An OEM spokesman told Repairer Driven News that while a list of affected parts was not available for publication, the expansion reflects its commitment to ensuring Volvo drivers receive the best possible service.
“We set standards for Certified Collision Centers to ensure that all work will be performed to Volvo’s factory specifications by expertly trained collision repair technicians,” Russell Datz said. “Our centers have made all the necessary investments in training, tools, and genuine parts to satisfy Volvo’s strict requirements and be recognized as a Volvo Certified Collision Center.”
The automaker has been on a mission to restrict designated safety and structural components to VCCCs for years, beginning in 2019 when it announced it would stop selling 11 wheel housing and frame rail parts to those outside its network.
Volvo’s Wednesday announcement adds onto that list. It said the affected parts are ones that require specific tools or skills to install. This doesn’t mean repairs are restricted to dealerships, however, with many independent repairers counted among the OEM’s network.

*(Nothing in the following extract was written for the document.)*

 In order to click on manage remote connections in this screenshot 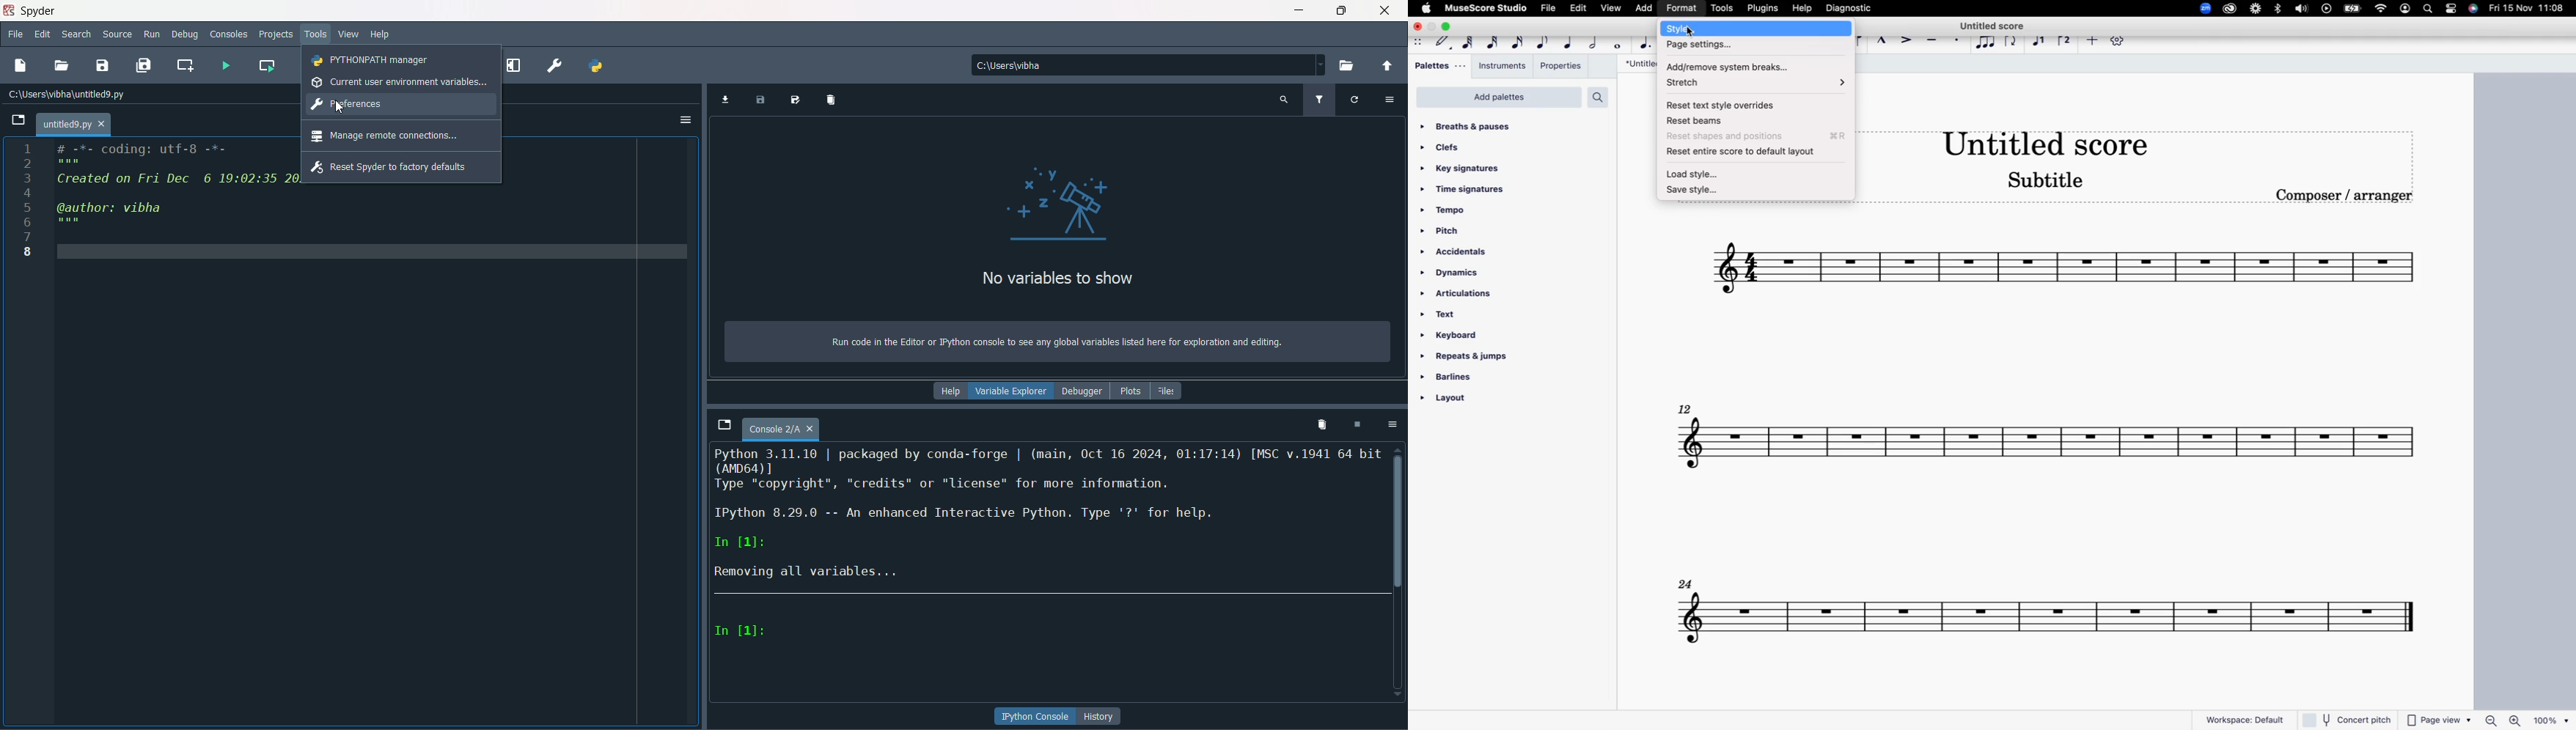, I will do `click(385, 136)`.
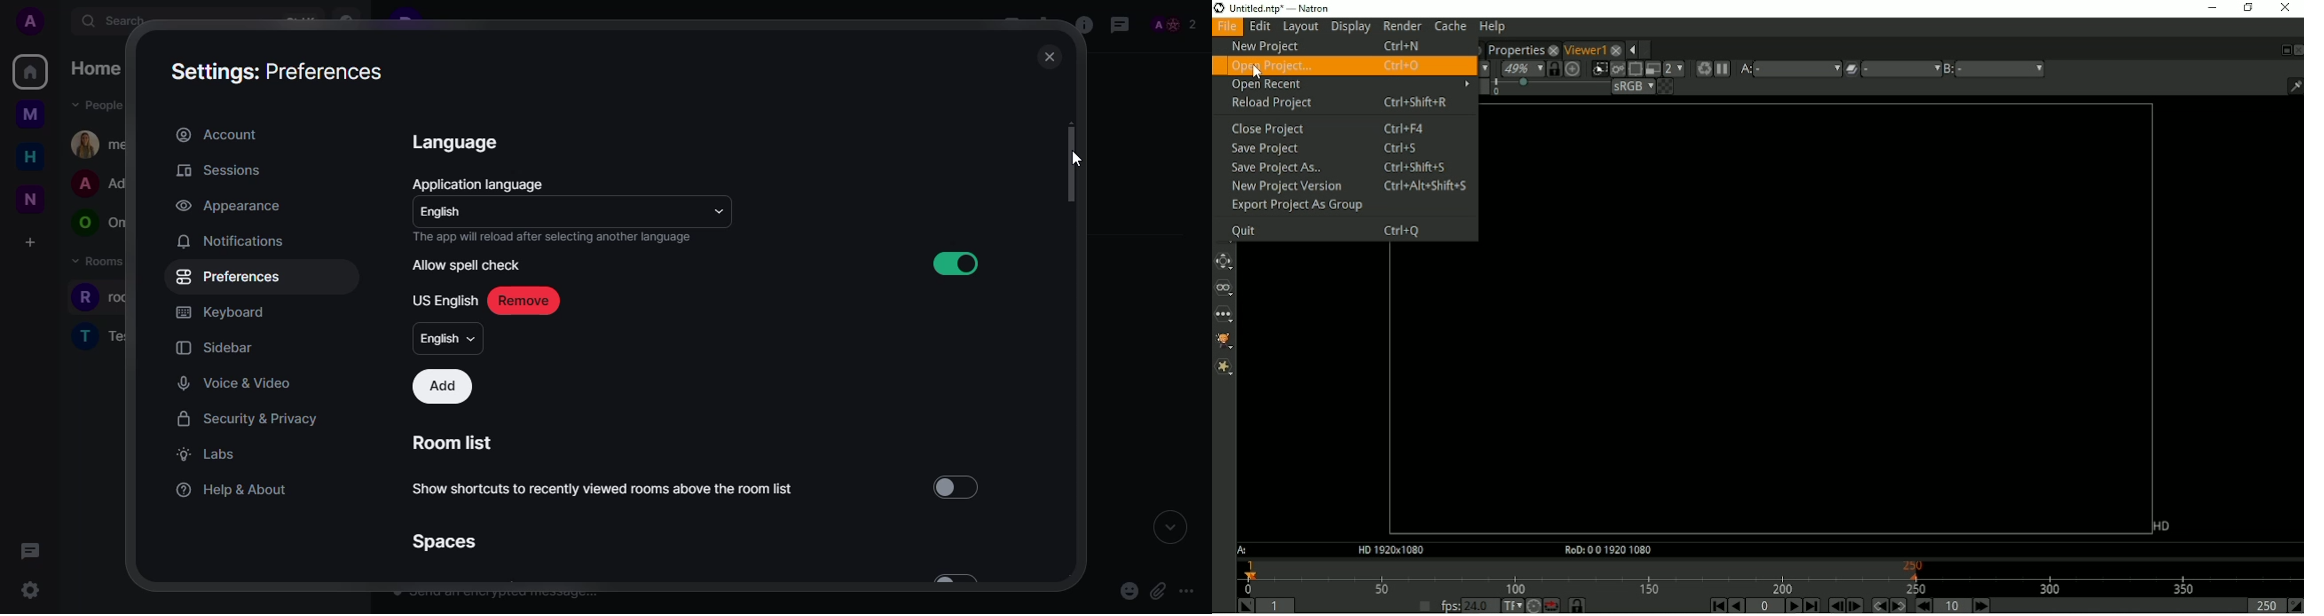 This screenshot has height=616, width=2324. What do you see at coordinates (1982, 605) in the screenshot?
I see `Next increment` at bounding box center [1982, 605].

“This is great news both for the safety of our customers, and for the VCCC network which you are a valued part of,” the automaker said in a memo obtained by RDN. “Given that our VCCC network is held to a high standard in terms of proper training and equipment, we entrust you to take care of Volvo customers’ cars even when it comes to these restricted components.
“Body shops that are not part of our program will not be able to purchase the newly restricted parts from Volvo retailers. In fact, even our retailers will only be allowed to sell these parts to the VCCC network.”
Other luxury repairers have taken similar precautions to prevent unqualified shops from compromising their vehicle structures with incorrect repairs.
For instance, BMW announced in July 2021 a new ordering and approval process for certain carbon fiber parts to “ensure the repair facility purchasing the restricted part is properly equipped and trained to perform the repair.”
Rivian and Mazda are among other OEMS to establish certified repair networks.
Also Wednesday, Volvo announced the appointment of Michael Cottone as its new president of Volvo Car USA and Canada commercial region. The OEM named the executive as it works toward transforming toward electrification and profitable growth, it said.
Cottone has more than two decades of experience within the company and was most recently its regional vice president of Western U.S.
“There has never been a better time for Volvo Cars than right now,” said Cottone. “We are at a pivotal moment in our transformation journey with several years of new, fully-electric models that will underpin our growth ambitions.”